## WHAT YOU WILL DO:
a - Do these statements agree with the thread about the kitten Bracken? Answer yes or no for each, quoting the deciding words of the thread. (i) Bracken was found as a feral in a forest. (ii) Bracken is six months old. (iii) Bracken rarely purrs.
b - Write the next part of the thread about the kitten Bracken, starting from the point where it stops.

## TEXT:
^^^^^^^^

# bracken today !



## mckitty (Jan 11, 2009)




----------



## lymorelynn (Oct 4, 2008)

Ahhh - sweetie. He looks full of curiousity


----------



## bluechip (Dec 26, 2008)

what a cutie she is, i love the way she is looking strait into the camera, i have read your threads so nice to see what bracken looked like.


----------



## Guest (Mar 1, 2009)

yes, I agree  it is good to see what Bracken looks like. What a cutie pie


----------



## scosha37 (Feb 24, 2008)

....cute as a button....when he a year old then??


----------



## turkeylad (Mar 1, 2009)

mckitty said:


>


What a cute kitten - looks like a real character as well. Enjoy every second - nothing like them being a kitten but then theres nothing like them growing older with you too.


----------



## Tabbytails (Jan 28, 2009)

hes gorgeous! thanks for posting the pic, lovely to see him! xx


----------



## mckitty (Jan 11, 2009)

thanks for all the comments, hes four months so hell be a year in eight months time scosha

he is very curious, wants to get into everywhere, hes a great character, he knows when to play and when to go to his bed to rest when we go to bed, most of the time anyway

i thought id be lucky to get a cat that purrs once in a lifetime but bracken is always purring and bumping me, especially in the mornings when im preparing his breakfast 

hes very affectionate, loves cuddles and being picked up and shown places above his natural head height

all this after being rescued by the cat protection league after being found as a feral in a forest

spent the first two days here hiding in the sofa bed absolutely terrified but now youd think hed been with humans since birth, loves our friends coming over and sits at the window watching the neighbours boys playing football in the quiet street where we live

more photos here

cat ! - a set on Flickr


----------



## Guest (Mar 1, 2009)

^^^^^^^^

## DATASET EXCERPTS:
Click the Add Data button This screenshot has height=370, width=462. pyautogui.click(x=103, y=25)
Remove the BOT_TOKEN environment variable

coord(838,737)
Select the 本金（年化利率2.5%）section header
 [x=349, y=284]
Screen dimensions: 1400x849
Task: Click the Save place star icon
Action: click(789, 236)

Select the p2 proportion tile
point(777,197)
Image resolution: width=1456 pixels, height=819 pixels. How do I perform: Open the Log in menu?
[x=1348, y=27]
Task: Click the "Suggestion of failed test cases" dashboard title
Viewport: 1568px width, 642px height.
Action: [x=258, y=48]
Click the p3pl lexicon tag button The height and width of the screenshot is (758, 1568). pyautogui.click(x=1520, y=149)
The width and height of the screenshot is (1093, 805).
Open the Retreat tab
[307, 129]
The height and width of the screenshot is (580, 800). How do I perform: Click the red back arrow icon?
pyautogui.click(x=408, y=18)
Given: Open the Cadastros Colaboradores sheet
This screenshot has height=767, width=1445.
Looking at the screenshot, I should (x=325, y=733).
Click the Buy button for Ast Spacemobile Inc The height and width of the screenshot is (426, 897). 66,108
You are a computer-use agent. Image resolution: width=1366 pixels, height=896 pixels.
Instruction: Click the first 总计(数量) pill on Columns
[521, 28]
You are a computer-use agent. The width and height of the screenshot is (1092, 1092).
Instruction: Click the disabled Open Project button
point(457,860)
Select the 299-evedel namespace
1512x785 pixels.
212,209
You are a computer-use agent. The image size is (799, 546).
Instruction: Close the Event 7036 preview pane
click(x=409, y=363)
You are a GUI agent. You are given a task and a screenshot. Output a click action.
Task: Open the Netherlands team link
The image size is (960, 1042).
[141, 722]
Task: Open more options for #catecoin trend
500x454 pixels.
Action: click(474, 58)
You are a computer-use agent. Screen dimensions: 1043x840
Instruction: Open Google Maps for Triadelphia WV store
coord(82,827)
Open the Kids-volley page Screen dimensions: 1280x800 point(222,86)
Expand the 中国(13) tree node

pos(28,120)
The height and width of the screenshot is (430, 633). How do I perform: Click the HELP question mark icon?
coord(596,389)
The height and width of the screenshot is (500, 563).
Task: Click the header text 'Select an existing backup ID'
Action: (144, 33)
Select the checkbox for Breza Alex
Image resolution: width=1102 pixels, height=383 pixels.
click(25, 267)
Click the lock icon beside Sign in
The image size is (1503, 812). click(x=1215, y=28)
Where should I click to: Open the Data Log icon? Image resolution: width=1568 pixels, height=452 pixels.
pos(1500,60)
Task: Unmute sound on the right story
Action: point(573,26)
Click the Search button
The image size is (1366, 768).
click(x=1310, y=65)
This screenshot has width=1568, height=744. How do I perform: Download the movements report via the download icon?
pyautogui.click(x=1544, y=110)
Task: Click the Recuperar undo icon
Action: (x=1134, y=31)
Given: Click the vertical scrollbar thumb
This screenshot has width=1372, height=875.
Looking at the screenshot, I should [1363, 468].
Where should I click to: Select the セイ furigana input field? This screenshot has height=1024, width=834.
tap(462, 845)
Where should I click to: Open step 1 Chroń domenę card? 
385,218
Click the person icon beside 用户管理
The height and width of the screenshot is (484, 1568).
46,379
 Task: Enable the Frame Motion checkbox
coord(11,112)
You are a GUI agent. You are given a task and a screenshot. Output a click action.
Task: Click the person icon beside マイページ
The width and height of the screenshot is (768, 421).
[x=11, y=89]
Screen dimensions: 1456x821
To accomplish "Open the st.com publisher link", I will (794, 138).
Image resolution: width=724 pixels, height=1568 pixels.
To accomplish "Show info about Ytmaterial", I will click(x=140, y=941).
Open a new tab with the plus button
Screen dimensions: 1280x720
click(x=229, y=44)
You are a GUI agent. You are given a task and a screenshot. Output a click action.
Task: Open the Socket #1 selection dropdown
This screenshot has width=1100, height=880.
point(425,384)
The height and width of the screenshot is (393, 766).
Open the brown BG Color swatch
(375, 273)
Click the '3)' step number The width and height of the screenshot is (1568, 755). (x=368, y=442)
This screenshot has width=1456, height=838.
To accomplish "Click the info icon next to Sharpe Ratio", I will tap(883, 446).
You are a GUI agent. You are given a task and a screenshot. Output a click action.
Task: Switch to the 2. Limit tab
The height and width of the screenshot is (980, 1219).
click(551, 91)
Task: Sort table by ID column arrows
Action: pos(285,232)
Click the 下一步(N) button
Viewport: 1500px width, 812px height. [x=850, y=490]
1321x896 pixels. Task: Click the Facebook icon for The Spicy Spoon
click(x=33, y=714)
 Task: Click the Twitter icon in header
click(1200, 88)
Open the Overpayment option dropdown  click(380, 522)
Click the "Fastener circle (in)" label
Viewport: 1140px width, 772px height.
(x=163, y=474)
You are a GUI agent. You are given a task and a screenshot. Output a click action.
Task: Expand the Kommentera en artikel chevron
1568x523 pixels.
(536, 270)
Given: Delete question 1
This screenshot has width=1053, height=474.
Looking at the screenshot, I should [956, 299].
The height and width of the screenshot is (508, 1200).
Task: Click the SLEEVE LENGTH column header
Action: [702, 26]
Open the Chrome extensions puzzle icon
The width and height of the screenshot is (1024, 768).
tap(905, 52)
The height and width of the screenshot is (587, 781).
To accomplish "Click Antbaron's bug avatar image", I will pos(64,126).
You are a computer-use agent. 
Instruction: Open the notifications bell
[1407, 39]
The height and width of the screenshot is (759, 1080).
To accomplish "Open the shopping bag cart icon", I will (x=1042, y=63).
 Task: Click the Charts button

^^^^^^^^

## RESPONSES BY TASK:
a -
(i) Yes: "after being found as a feral in a forest"
(ii) No: "hes four months so hell be a year in eight months time scosha"
(iii) No: "bracken is always purring and bumping me"

b -
Aww he's adorable


----------



## may (Nov 2, 2007)

hes gorgeous!


----------



## mckitty (Jan 11, 2009)

thanks, i showed him his photo on the website, like when i hold him up to the mirror in the lounge, he knows its himself


----------



## Guest (Mar 2, 2009)

mckitty said:


> thanks, i showed him his photo on the website, *like when i hold him up to the mirror in the lounge*, he knows its himself


I do that


----------



## mckitty (Jan 11, 2009)

or so i thought...

we had to take the mirror in the lounge down last night as the wire partially broke so we left it by the wall

this morning there was another kitten in the lounge that bracken was play fighting with, there were also two of me, which totally confused him 

i so wish id captured it on phone video, it was hysterical


----------



## Guest (Mar 3, 2009)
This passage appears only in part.